Demands for accountability, improved quality, and the delivery of expected outcomes have grown throughout health care. As the Institute of Medicine’s (IOM) Crossing the Quality Chasm states: “The frustration levels of both clinicians and patients have probably never been higher. Health care today harms too frequently and routinely fails to deliver its potential benefits” (1). The primary motivation for quality and outcomes improvement systems in rehabilitation, however, is not the avoidance of bad care or patient injury, but the provision of high quality services that improve the function and quality of life (QOL) of persons with disabilities. Public accountability, including justification of the cost of rehabilitation, is an intrinsic part of this fundamental motivation. Medical rehabilitation facilities are caring environments, and the great majority of rehabilitation patients clearly improve in function (2). The technical basis of quality and outcomes monitoring systems for rehabilitation needs to be developed by professionals who are trained to understand the evidence basis of rehabilitation services, working with professionals experienced with clinical practice. The interests of other major stakeholders, including patient or consumer representatives, payers, and government agencies, must also be represented, even though their values may differ (3). The influence, prosperity, and even the survival of rehabilitation as a specialty may hinge on its ability to develop and implement evidence-based monitoring and management systems relevant to consumers, payers, administrators, and policy makers.

A generation ago, rehabilitation—like most of health care—was widely regarded as an applied art rather than a science. It was commonly argued that professionals could recognize quality if they saw it, but it could not be objectively predefined. The possibility of scientific measurement of outcomes was disputed. Progress has been made since then. It is now widely recognized that scientifically valid instruments are a necessary basis for monitoring the quality and outcomes of rehabilitation programs. A large number of instruments and scales are now available in rehabilitation health care, and they are widely applied in clinical and community settings. For example, inpatient rehabilitation facilities (IRFs) use a standardized assessment protocol, the Inpatient Rehabilitation Facility-Patient Assessment Instrument (IRF-PAI), which includes items from the functional independence measure (FIM) (4). Other current outcomes monitoring systems include the outcomes assessment and information set (OASIS), used in home health settings, and the minimum data set (MDS), used in nursing homes (5). The Centers for Medicare and Medicaid Services (CMS) is presently developing monitoring systems that can be applied across multiple postacute rehabilitation settings, for example, the continuity assessment record and evaluation (CARE).

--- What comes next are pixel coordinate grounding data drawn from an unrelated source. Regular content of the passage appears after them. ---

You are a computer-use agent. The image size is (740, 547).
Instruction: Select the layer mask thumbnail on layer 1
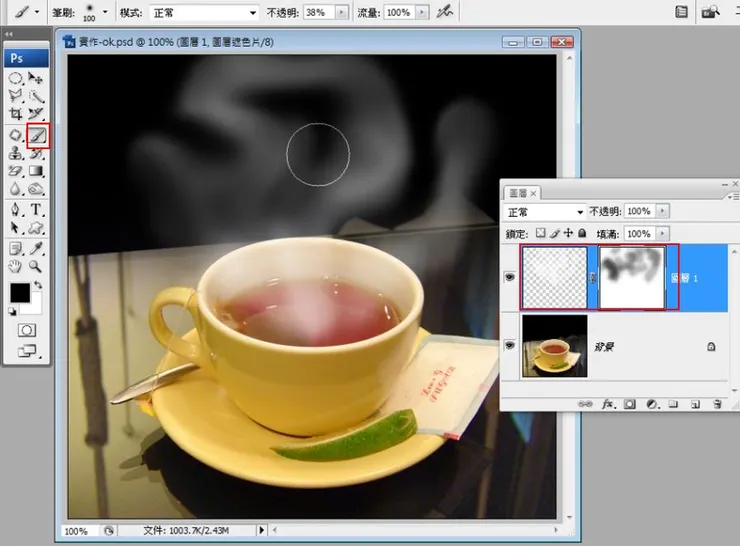pos(631,277)
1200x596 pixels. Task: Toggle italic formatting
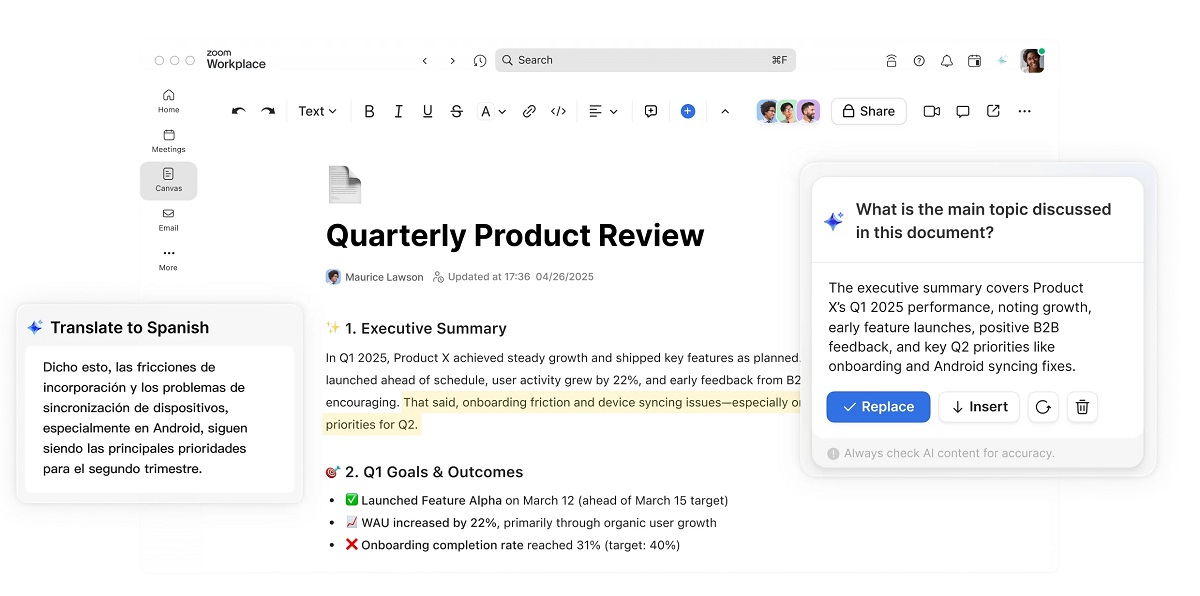pos(398,111)
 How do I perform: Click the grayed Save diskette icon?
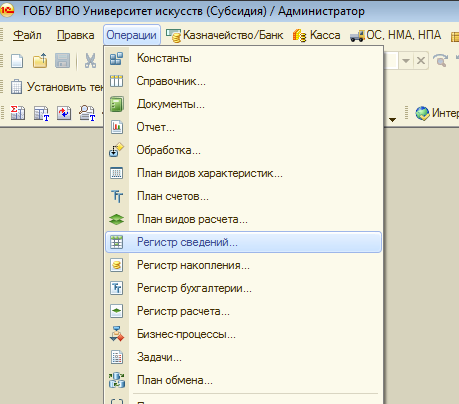tap(62, 61)
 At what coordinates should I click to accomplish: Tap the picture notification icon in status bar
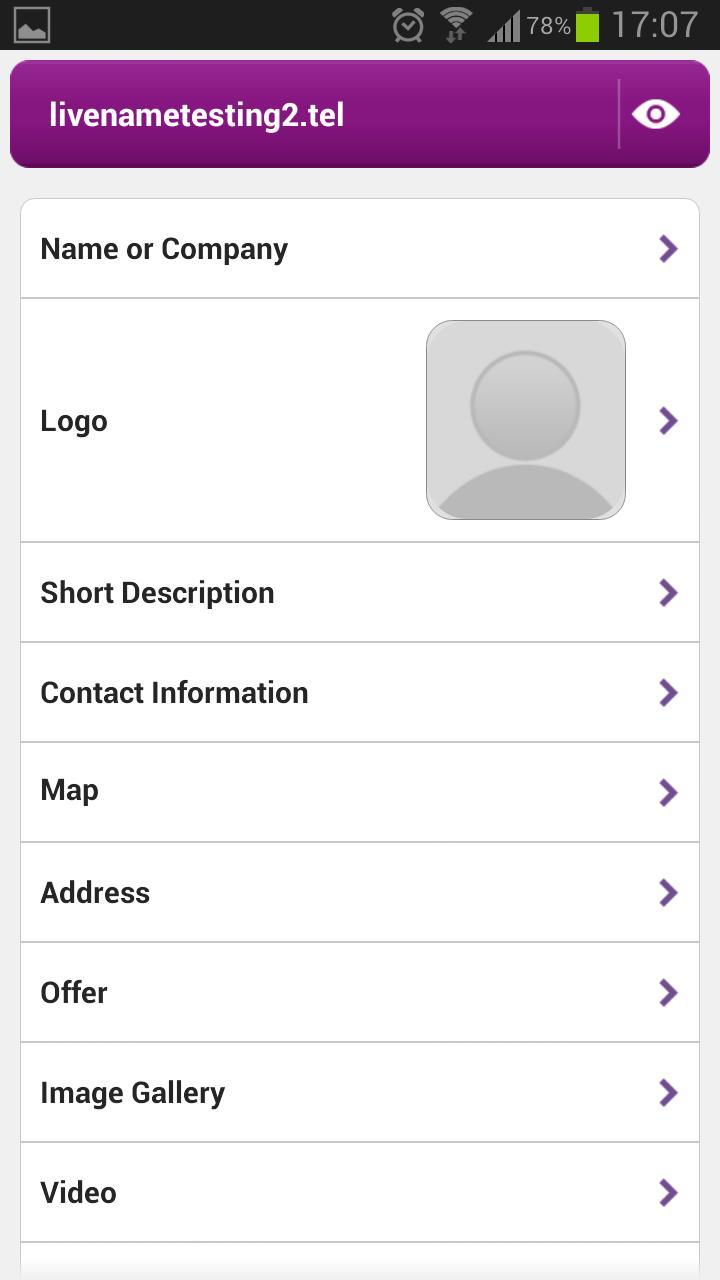(32, 25)
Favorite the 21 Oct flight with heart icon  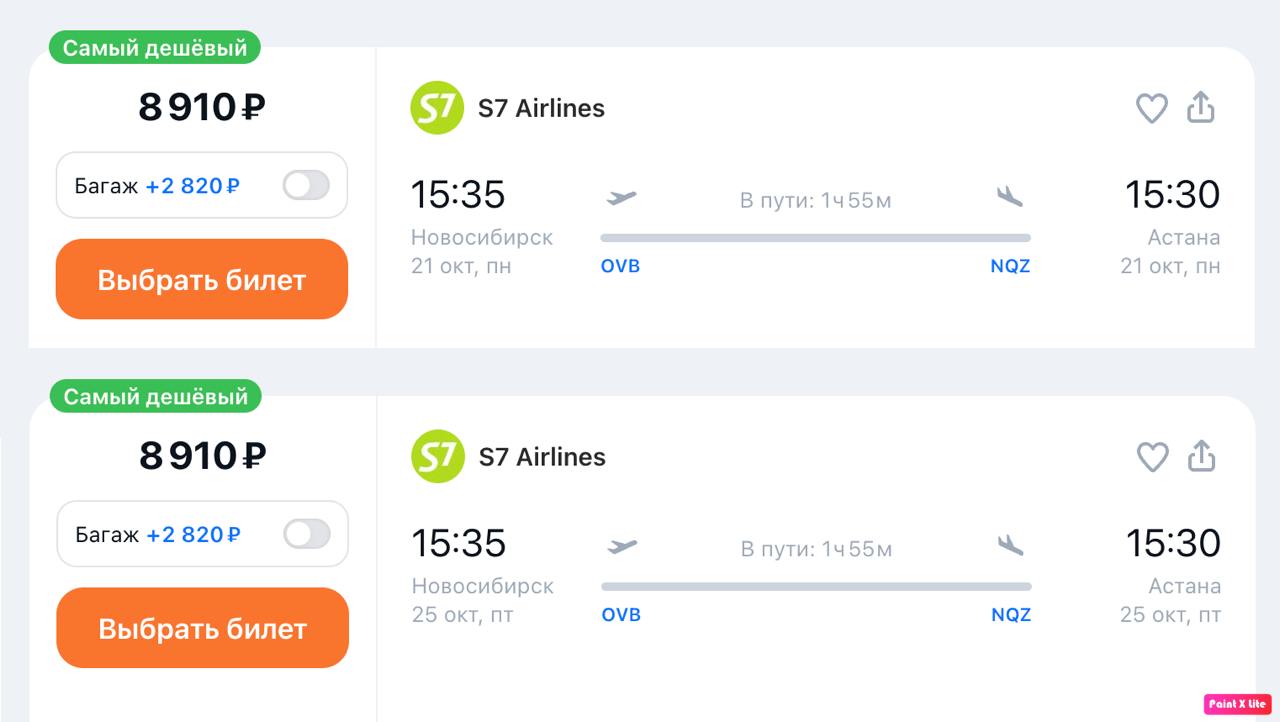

Ensuring the validity of these instruments to evaluate the variety of needs of rehabilitation patients across postacute settings is a current challenge.

The broad thesis running through this chapter is that quality outcome monitoring and improvement efforts in medical rehabilitation must be based on the best available evidence. This evidence must be integrated with clinical experience, and interventions need to be varied and highly sensitive to individual variations in beliefs, values, and circumstances. Assertions that personal opinions alone should rule will neither advance rehabilitation as a profession nor the welfare of people with disability. While we emphasize the need to ground quality and outcomes monitoring evidence-based practice (EBP) and systematic reviews of the scientific evidence, research evidence of effectiveness is typically neither strong nor unequivocal in rehabilitation. Multiple strategies are useful for assuring and improving the quality and effectiveness of medical rehabilitation programs. Monitoring systems need to include measures of both process and outcomes.

In this chapter, we first present basic concepts and principles, necessary for rational communication about quality, outcomes, effectiveness, and evidence. We then review rehabilitation’s long experience with program evaluation (PE) and outcomes monitoring systems. Quality improvement (QI), quality assurance (QA), and Joint Commission approaches are then discussed. Because improving the quality and outcomes of rehabilitation programs will require information systems, such systems are then discussed. Other necessary approaches—including professional education, patient-centeredness, and
“clinical practice improvement” (CPI)—are then discussed. Finally, we will discuss key public issues. We hope the chapter is a useful guide and reference work for physicians, administrators, QI specialists, policy makers, and disability advocates concerned with quality and outcomes in medical rehabilitation.

To discuss quality and outcomes improvement, certain basic terms and concepts need to be understood.

This section discusses systems of measurement, monitoring, and interpretation focused on the outcomes attained after care. We begin by discussing PE and associated schema in rehabilitation. Rehabilitation facilities—largely under the aegis of the CARF—now have several decades of experience with PE, and the resulting knowledge provides a basis for current program monitoring and clinical management activities.

Rehabilitation is provided in many settings, including transitional care facilities, nursing homes, outpatient clinics, homes, and hospital-based IRFs. Most of our examples will deal with IRFs and the most common outcome measure currently employed in IRFs—the FIM—in order to provide a focus and to limit length. Principles and concepts apply to other settings in which health-related rehabilitation is provided.